The following is an excerpt from an article was published on 8th May 2017 by Travis Brooks-Garrett, partner at Freight & Trade Alliance.

“LAST year the Queensland Government passed the Heavy Vehicle National Law and Other Legislation Amendment Bill 2016, to be incorporated into the Heavy Vehicle National Law.

This Act of Parliament from our northern state has a profound effect on the Chain of Responsibility requirements nationally with all states and territories, except Western Australia and the Northern Territory, covered under the changes. The amendments recast the duties and liabilities of consignor/consignees, schedulers and operators, loading managers, loaders and packers, unloaders, who are all considered to have a primary duty of care under the new legislations, with executive officers facing ‘due diligence’ obligations in ensuring compliance. Safety is no longer the exclusive domain of those responsible for the transport task. While industry was given an 18-month implementation period, it is a monumental shift and industry needs to be aware, and service providers need to start educating their clients and suppliers, before the new legislation takes full effect.

What does this mean in practical terms? As an importer, do my delivery requirements encourage my transport operator to speed or drive while fatigued? Have I ensured my loads are properly restrained? As a forwarder, have I provided reliable weight information to the transport operator? In the words of one wise Freight & Trade Alliance (FTA) member, “there should be a focus on safety before any commercial considerations such as product damage or ease of unloading”.

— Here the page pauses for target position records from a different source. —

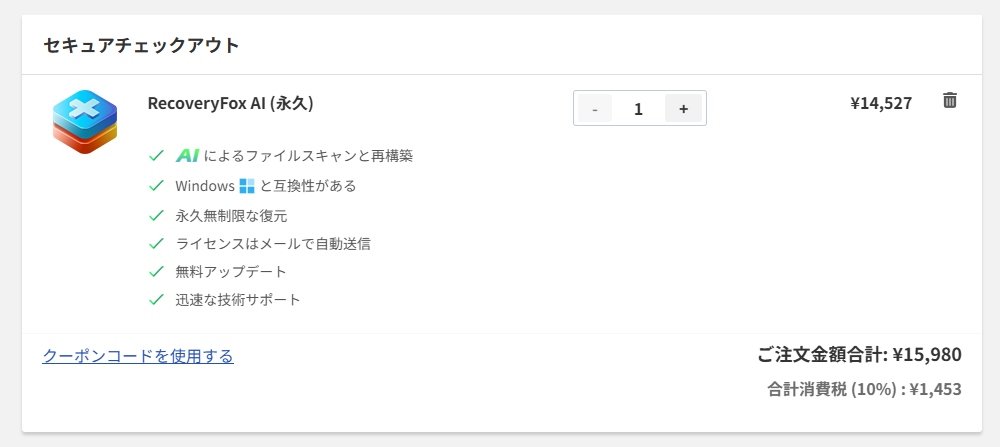Image resolution: width=1000 pixels, height=447 pixels.
Task: Increase quantity with the plus button
Action: (x=683, y=109)
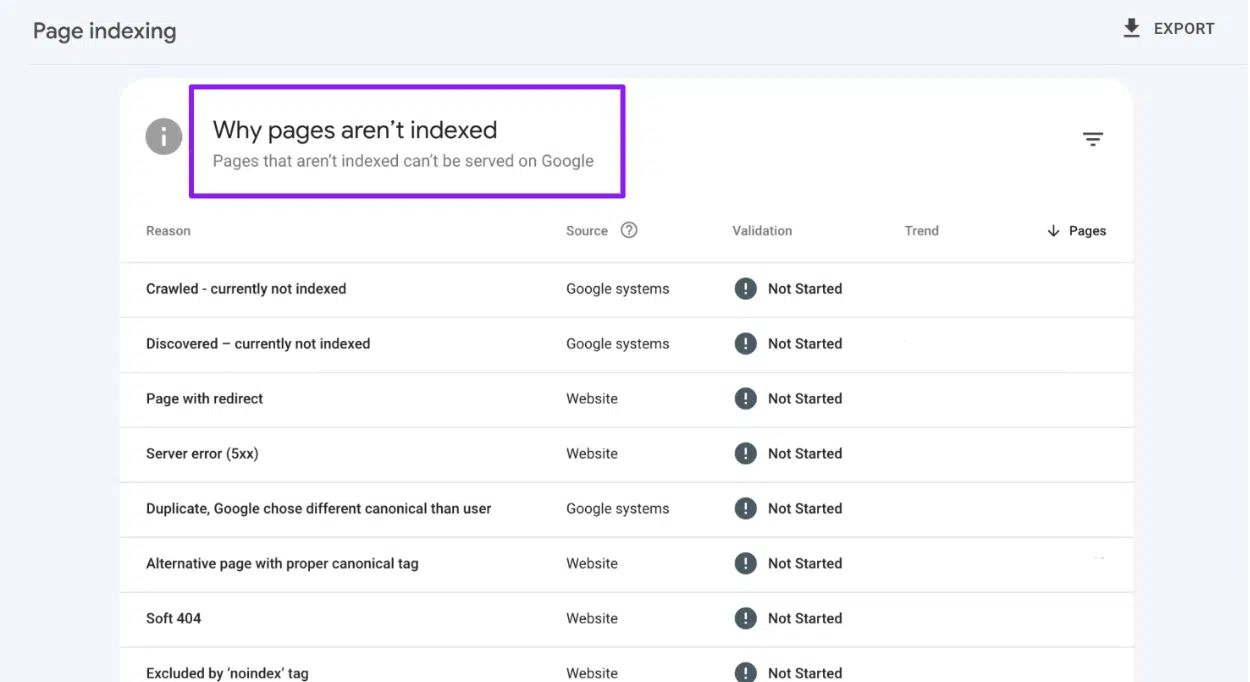
Task: Click validation status icon for Page with redirect
Action: pyautogui.click(x=745, y=399)
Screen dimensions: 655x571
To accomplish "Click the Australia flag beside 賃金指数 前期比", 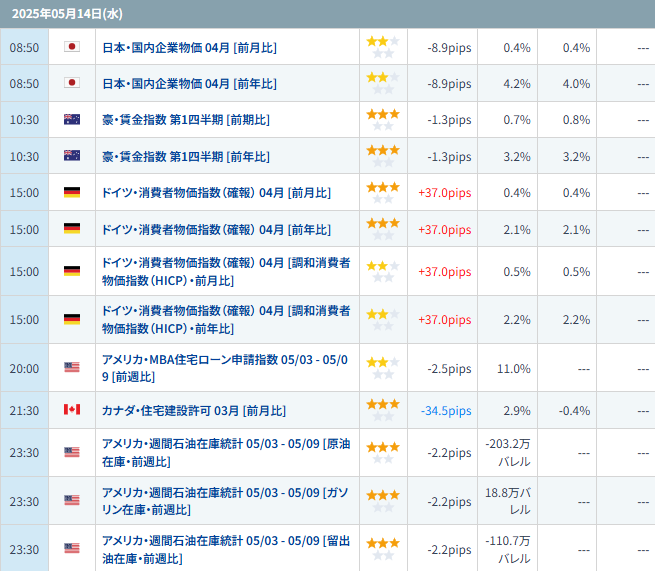I will [x=72, y=119].
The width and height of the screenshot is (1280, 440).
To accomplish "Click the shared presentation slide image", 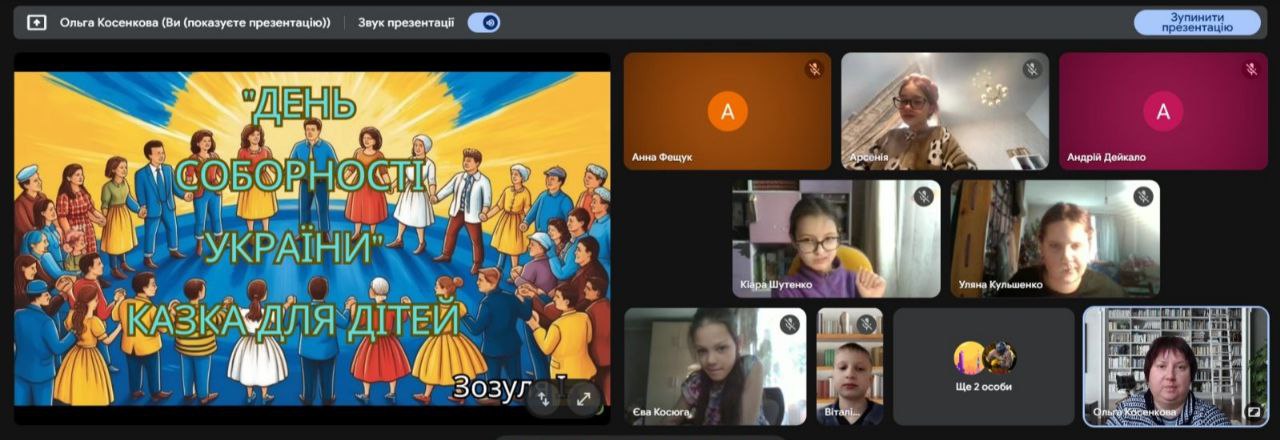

With the change in requirements comes the changes to the penalty and compliance regimes, which are to be re-aligned to better reflect the existing OH&S legislation. Breaches may receive a maximum fine of $3m for a corporation, or a personal fine of $300,000 or a five-year imprisonment, or both. Commendably, the new laws will also introduce “enforceable undertakings” as a compliance option, meaning a party who breaches the law may enter into an agreement with the regulator committing to address the areas of non-compliance. In the event of a serious breach the regulator will have increased powers to obtain documents and information during an investigation.

This new legislation is all about eliminating risk through business controls, a common theme that has featured in many recent Government reforms. Risk detection has been replaced by “positive duty”, an approach that is more proactive and can be customised to the risk profile of your business and your role in the freight task. Strong employee training and robust business systems and processes are the bedrock of this approach.”